Countrymen Cano, Manny impacted Ciriaco

Countrymen Cano, Manny impacted Ciriaco
BOSTON -- Pedro Ciriaco's father could play a few positions himself.

"My dad, he played a little bit, he didn't play professionally," said Ciriaco, one of the bright spots in 2012 for the Red Sox. "I'd go watch my dad play. He was a shortstop and outfielder, too. I'd go watch him, trying to be like him. I love baseball, so I grow up watching baseball, so that's why I wanted to be."
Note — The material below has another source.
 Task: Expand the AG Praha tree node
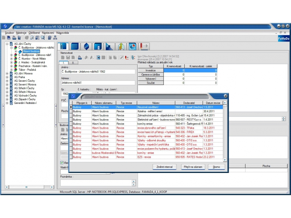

Ciriaco turns 27 later this month, and this is the third season in which he's seen Major League action, but everything that came before this season pales in comparison. He had 31 games played prior to 2012, and he more than doubled that this season, playing 76 games. The Red Sox have used him everywhere but first base, pitcher and catcher.

Hispanic Heritage Month

Ciriaco grew up in San Pedro de Macoris, the same city in the Dominican Republic that produced Sammy Sosa and Ciriaco's offseason workout partner, Robinson Cano. There's some irony to the pairing with Cano, because the Bombers' All-Star has helped mold a Yankees killer.

"I mean, he just finds a way against us," Yankees manager Joe Girardi said of Ciriaco, who hit a whopping .415 against the Yanks, with a .566 slugging percentage.

Ciriaco can't explain his success against New York.

"I don't know," he said. "I just try and play hard every time I get a chance to play."

Coincidentally, one of Ciriaco's idols besides his father was Manny Ramirez, who hit more home runs against the Yankees in his career (55) than any other club. Ramirez is also a Dominican native, although he is from Santo Domingo, a different city. Either way, Red Sox fans can appreciate Ramirez's swing better than anyone.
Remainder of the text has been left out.